## Article:

• • •

It was pretty useful the information @Tyyppi_77 found in this forum thread:

TCODConsole::clear method is located at line 196 in libtcod version 1.5.1, so the binary (.dll) library must be from 1.5.1 release. However, that release does not include MinGW libraries (libtcod-mingw[-debug]). Yet gdb cannot find src/console.cpp file implying you did not compile those libraries yourself. Which becomes really confusing: where did you get your libtcod-mingw-debug.dll from? Also, "this = 0x1" indicates that TCODConsole::clear has recevied totally wrong object pointer. Usually it happens when you call a method on non-exising object (which should not be the case here) or when linking against a library has gone haywire.

• • •

## Data provided:
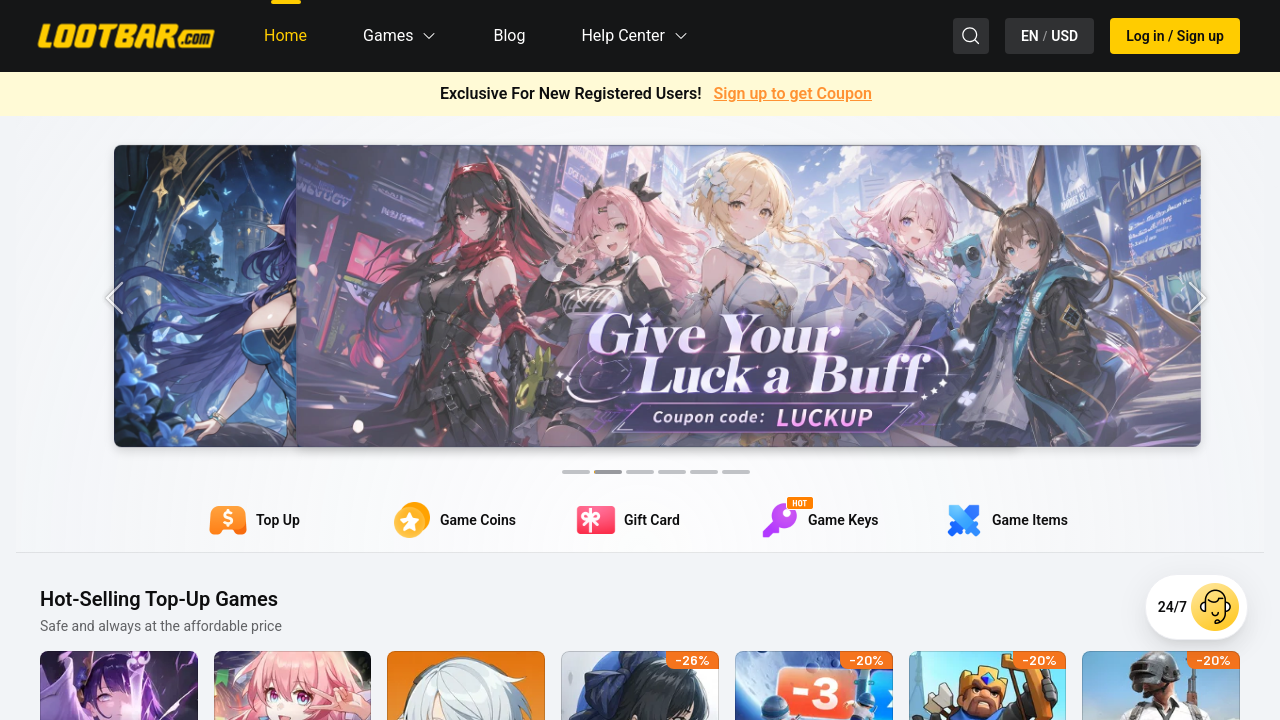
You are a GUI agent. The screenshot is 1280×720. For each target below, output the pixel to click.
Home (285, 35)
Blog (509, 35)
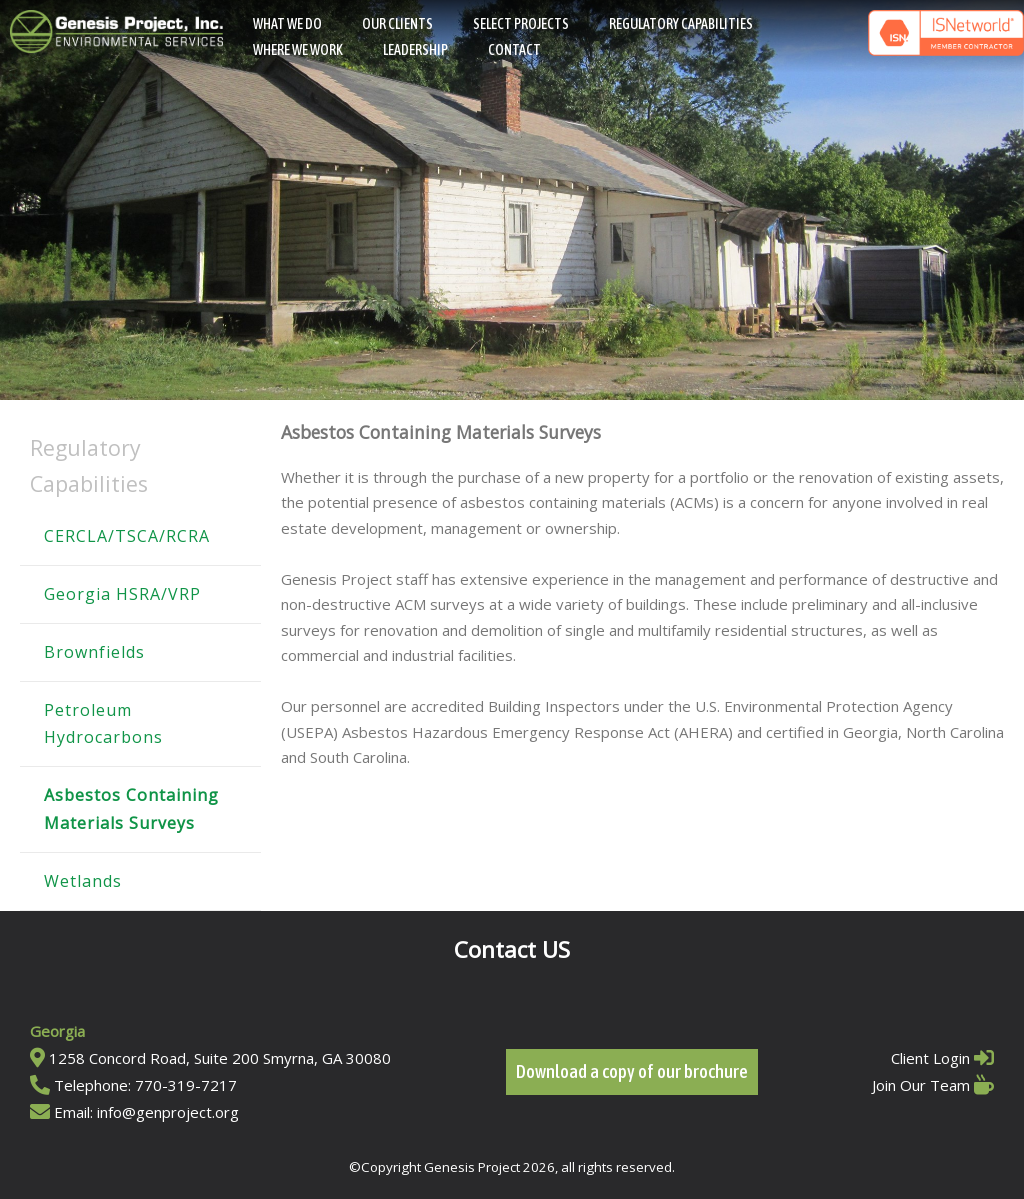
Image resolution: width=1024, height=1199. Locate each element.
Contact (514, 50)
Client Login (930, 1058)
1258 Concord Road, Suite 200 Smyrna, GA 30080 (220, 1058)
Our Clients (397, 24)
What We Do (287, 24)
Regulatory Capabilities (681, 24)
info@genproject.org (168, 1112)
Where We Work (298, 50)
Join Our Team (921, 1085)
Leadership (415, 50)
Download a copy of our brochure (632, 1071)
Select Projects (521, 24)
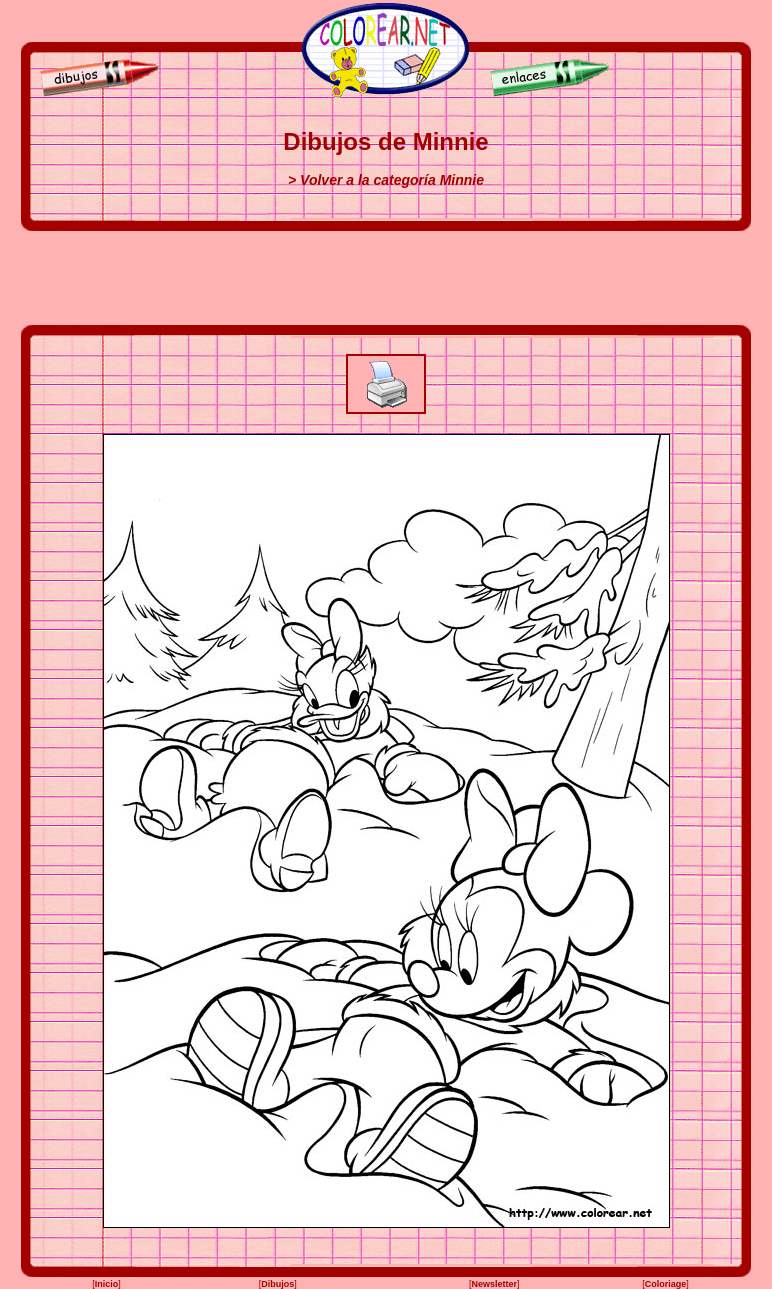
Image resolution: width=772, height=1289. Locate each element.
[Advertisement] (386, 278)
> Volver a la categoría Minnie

• • •

## What is needed:
Carry on the forum post about the libtcod crash, starting right after its final sentence.

## Final result:
I suggest you delete your current libtcod (and all traces of it) and try to unpack a clean 1.5.2 release. If that will not help, try to build the library as described here: http://doryen.eptalys.net/data/libtcod/doc/1.5.2/html2/compile_libtcod_mingw.html [NOTE: This link is broken] Note that you do not have to use the exact MinGW version mentioned on that page. When you're compiling library yourself you are fine as long as you're using the same version for everything.

In this thread of github I got the idea of using Brogue's dll files, and they worked. But I suppose the best approach is to compile libtcod myself.